Importing mulch is necessary when a young garden isn’t mature enough to generate what it needs. Las Pilitas nursery, whose website, www.laspilitas.com, is an unofficial Southern Californian gardening bible, recommends using arborists’ clippings and shredded redwood bark around native sages.
Arborists clippings are the city’s biggest untapped resource. Most tree trimmers, even city ones, will deliver either for free or a nominal charge. However, they only deal in 10-wheel truckloads, and before one of these is dropped at your curb, it’s best to have a plan.
The city will not take kindly to your leaving a mountain on the parkway. Get it dumped into your driveway, or have it delivered on a day when you have a wheelbarrow, three pitchforks and three people to spread it. (Do not try to shovel mulch; the rim will catch. Invest in a pitchfork.) One truck should handsomely mulch the average yard.
The clippings will be “green,” meaning they are a freshly cut and ground mix of leaves, stems and sticks. This blend is perfect to allow penetration of water and air and to provide good cover. Unlike stuff from the store, it will be fragrant and relatively light to handle.
It will soon change. The leaves will decompose first and fastest. They contain the fuel, nitrogen, which canny little microorganisms will set about breaking down the minute the plant is cut. This generates heat that will cook, or compost, the pile. The higher the foliage content, the hotter it will get. In the case of trimmings from berry-rich trees, particularly hackberries, composting will help kill off the seeds.

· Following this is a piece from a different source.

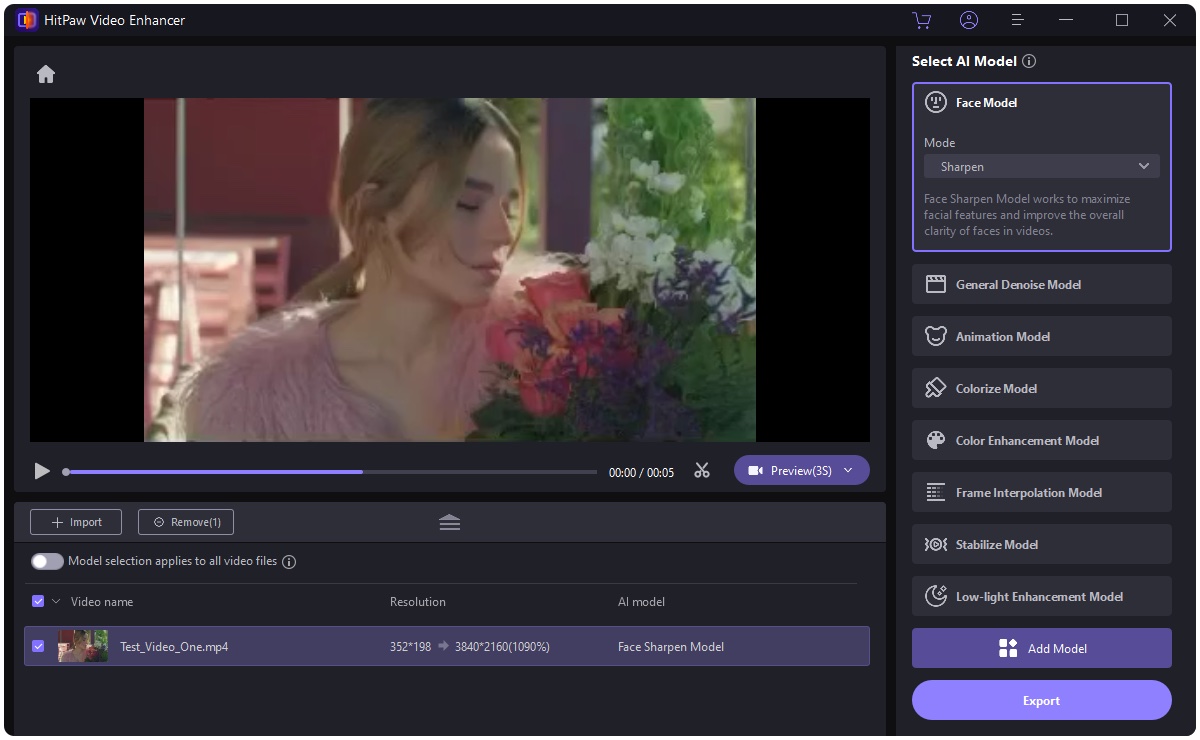Image resolution: width=1200 pixels, height=740 pixels.
Task: Click the Home icon above the preview
Action: pyautogui.click(x=46, y=73)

Green mulch tends to be acidic, so it’s best not to put it directly against tender young annuals -- your tomatoes or parsley, for instance. Instead use it on beds with sages and trees, where a temporary acidification will, if anything, benefit what tends to be alkaline soil across the L.A. basin. Here, keep it clear of direct contact with a stem.
As the green mulch ages, it may briefly tie up some of the surface nitrogen. The microbes working on the mulch’s ground-up leaves don’t differentiate between nitrogen in the leaves and in the soil. Within weeks, however, the foliage is broken down, the microbes die and the nitrogen is re-released into the soil. If you’re worried about it, says Phillips, put down a light layer of chicken or steer manure.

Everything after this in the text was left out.